◆ OPDRACHTEN
#1 Kopieer uit het Bijbelgedeelte uit Jeremia alles vanaf "23. De koning" tot en met "hele boekrol verbrand.".
#2 Pak het Bijbelgedeelte uit Jeremia op na de laatste zin en schrijf het verder.

◆ GEGEVEN TEKST
<<<<

Oude Testament

Nieuwe Testament

Jeremia 36:17-27 BasisBijbel (BB)

17. En ze vroegen aan Baruch: "Hoe kom je aan de woorden die je hebt opgeschreven?"

18. Baruch antwoordde: "Jeremia heeft mij woord voor woord gezegd wat ik moest opschrijven."

19. Toen zeiden ze tegen Baruch: "Ga weg en verberg je ergens, samen met Jeremia. Laat niemand weten waar jullie zijn."

20. Toen gingen ze naar de koning. Maar de boekrol borgen ze op in de kamer van de schrijver Elisama. En ze vertelden de koning alles wat Baruch voorgelezen had.

21. Toen liet koning Jojakim de boekrol door Jehudi ophalen uit de kamer van de schrijver. En Jehudi las de boekrol voor aan de koning. Alle leiders van het land stonden rond de koning te luisteren.

22. De koning was op dat moment in zijn winterpaleis. Het was koud, want het was de negende maand. Daarom brandde vlak bij de koning een haardvuur.

23. De koning liet Jehudi steeds drie of vier kolommen voorlezen. Daarna sneed de koning dat deel er met een mes af en gooide het in het haardvuur. Tenslotte was de hele boekrol verbrand.

>>>>

◆ INHOUD DATASET
<<<<

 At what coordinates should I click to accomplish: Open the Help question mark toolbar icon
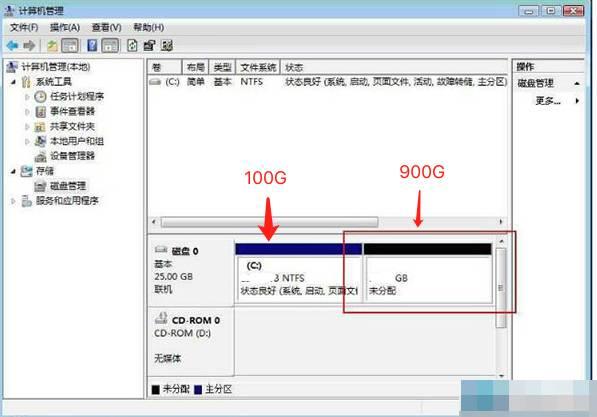point(92,46)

>>>>

◆ ANTWOORDEN PER OPDRACHT
#1
23. De koning liet Jehudi steeds drie of vier kolommen voorlezen. Daarna sneed de koning dat deel er met een mes af en gooide het in het haardvuur. Tenslotte was de hele boekrol verbrand.

#2
24. De koning en de leiders bij hem in de zaal waren helemaal niet onder de indruk van wat er in de boekrol stond. Ze kregen geen spijt van alles wat ze tegen de Heer verkeerd gedaan hadden.

25. Elnatan, Delaja en Gemarja hadden wel geprobeerd om de koning tegen te houden toen hij de boekrol wilde verbranden. Maar hij luisterde niet naar hen.

26. Daarna gaf de koning aan prins Jerachmeël bevel om samen met Seraja de zoon van Azriël en Selemja de zoon van Abdeël, de schrijver Baruch en mij gevangen te nemen. Maar de Heer zorgde ervoor dat ze ons niet konden vinden.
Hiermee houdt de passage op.